Render the stretch from the line containing "This screenshot has height=551, width=652." through the end of the entries below as a Markdown table with the columns Row and Line, omitting blank lines. Leave the pictures out of the table.
[Start]
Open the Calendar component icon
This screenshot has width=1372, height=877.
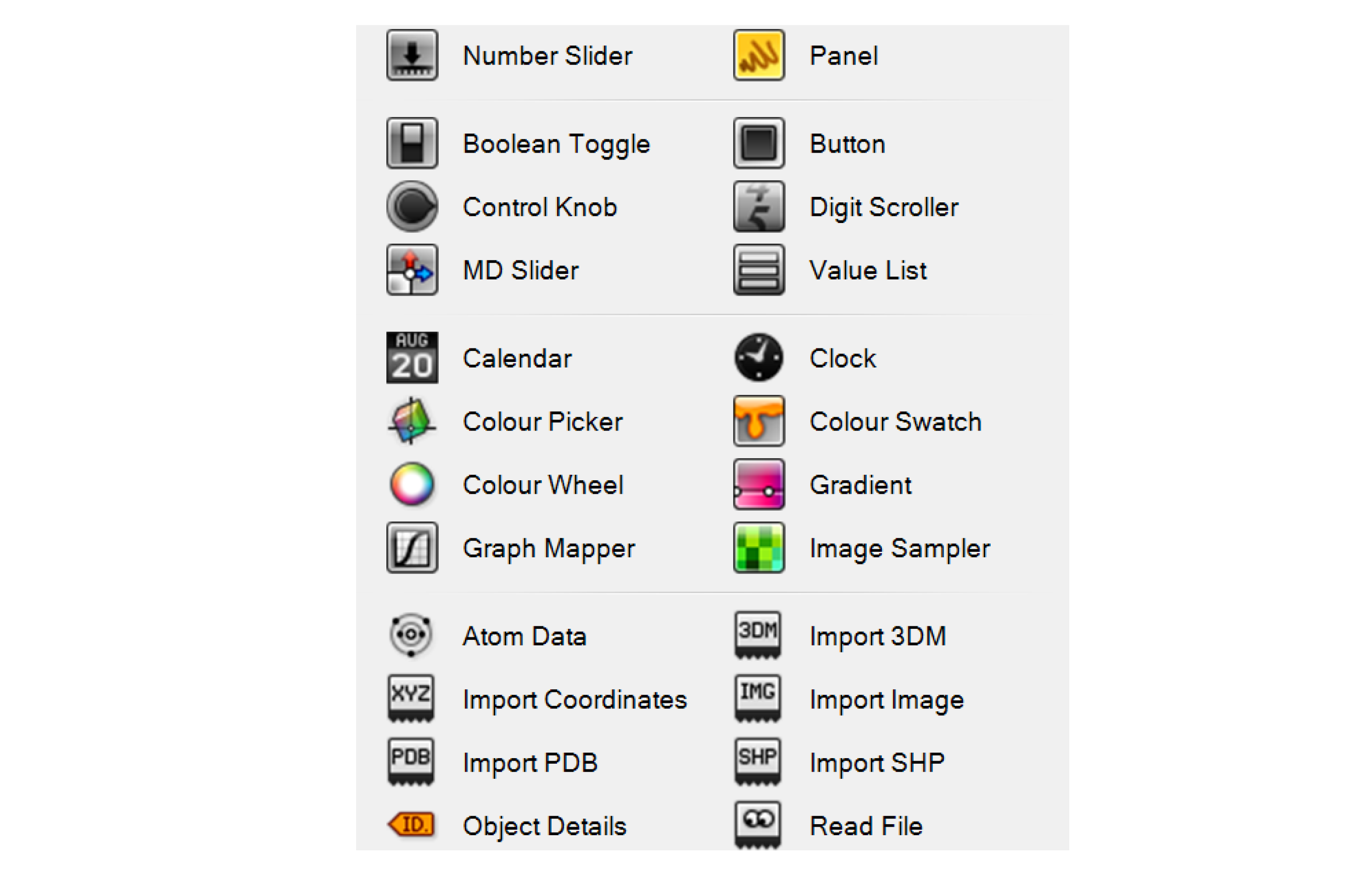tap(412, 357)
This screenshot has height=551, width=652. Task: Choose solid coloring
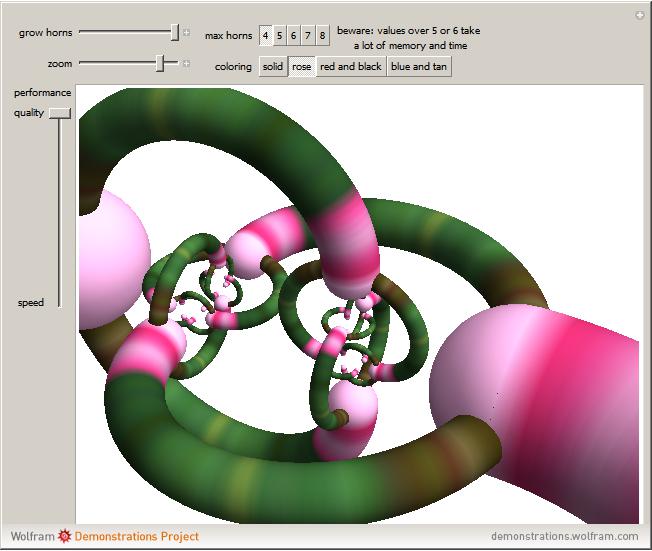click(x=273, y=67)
[End]
**Solution to this problem**
| Row | Line |
|---|---|
| 1 | This screenshot has height=551, width=652. Task: Choose solid coloring |
| 2 | click(x=273, y=67) |